◆ Text excerpt ◆
════════

Gamma density G(a,b) is
f(x) = exp(-x/b)*x^(a-1) for x > 0
= 0 otherwise
the chi_n^2 is G(n/2,2)
The non-central chi^2 is
f(x) = \sum_{j=0}^\infty p_{\gamma^2/2}(j)f_{n+2j}(x)
where p_{\gamma^2/2}(j) is Poisson with parameter \gamma^2/2 and
f_{n+2j}(x) is G(n/2+j,2) = chi_{n+2j}^2.
> Johan Kullstam wrote:
> > The chi is just the square-root of the chi^2.
>
> You're very right!
>
> I found the site, where same explanation to your one is presented.
> Site address is
> "http://mathworld.wolfram.com/ChiDistribution.html.";
>
> In addtion, Chi pdf is also called as 'Generalized Rayleigh pdf', which
> is described in Proakis book.

════════

◆ Entries on locating elements on screens ◆
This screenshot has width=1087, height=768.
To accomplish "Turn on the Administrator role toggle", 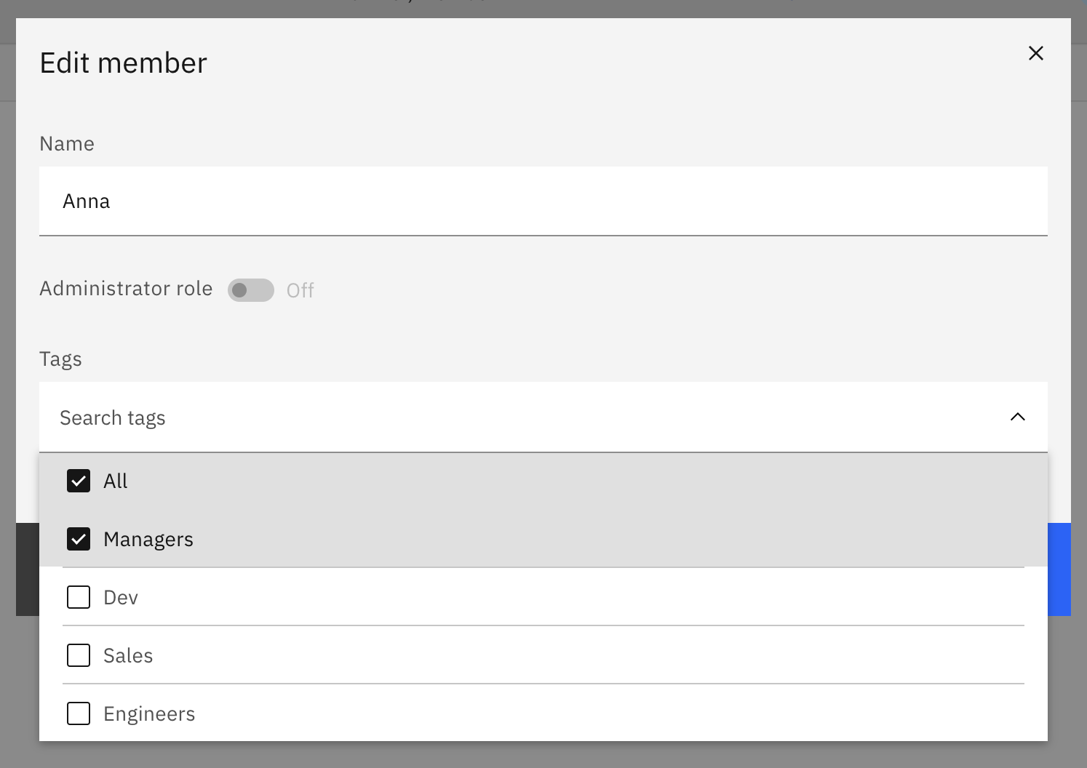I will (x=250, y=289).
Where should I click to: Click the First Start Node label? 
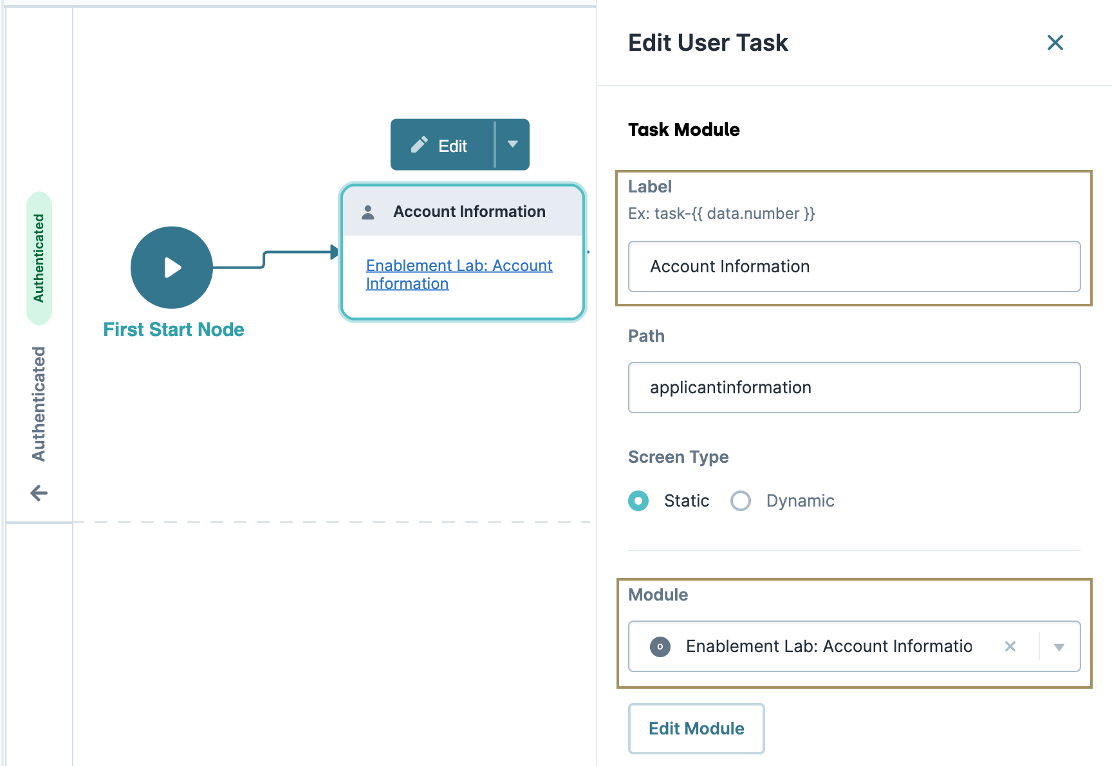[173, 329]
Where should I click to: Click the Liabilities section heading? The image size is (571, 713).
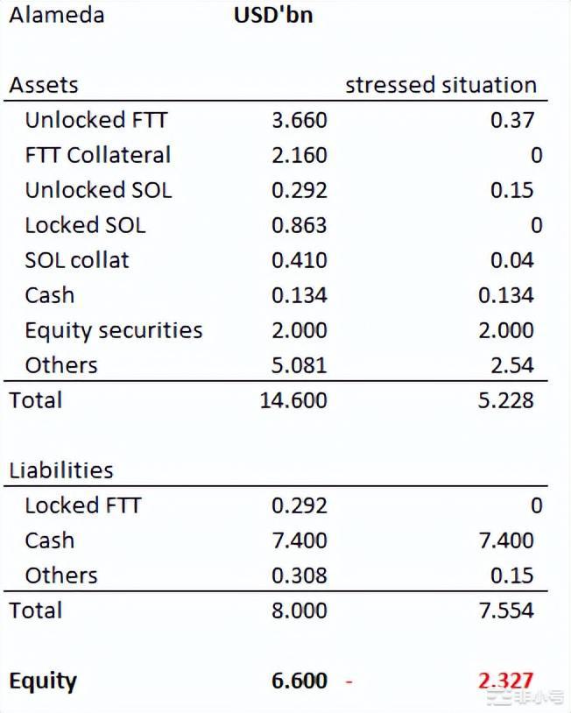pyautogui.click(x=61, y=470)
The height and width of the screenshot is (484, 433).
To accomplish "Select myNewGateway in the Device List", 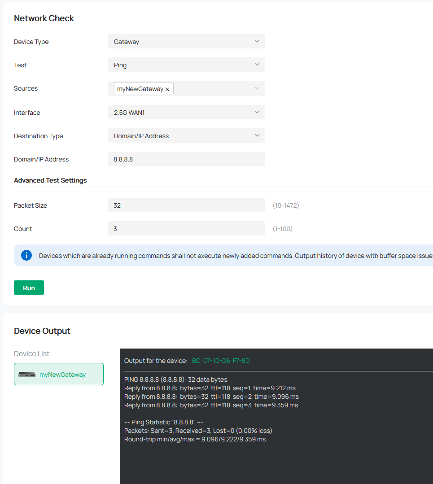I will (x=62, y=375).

════════

◆ What this task involves ◆
Reproduce the chi distribution post from "Gamma density G(a,b)" up to and including "You're very right!". Rely only on the chi distribution post to respond.

◆ Exercise response ◆
Gamma density G(a,b) is
f(x) = exp(-x/b)*x^(a-1) for x > 0
= 0 otherwise
the chi_n^2 is G(n/2,2)
The non-central chi^2 is
f(x) = \sum_{j=0}^\infty p_{\gamma^2/2}(j)f_{n+2j}(x)
where p_{\gamma^2/2}(j) is Poisson with parameter \gamma^2/2 and
f_{n+2j}(x) is G(n/2+j,2) = chi_{n+2j}^2.
> Johan Kullstam wrote:
> > The chi is just the square-root of the chi^2.
>
> You're very right!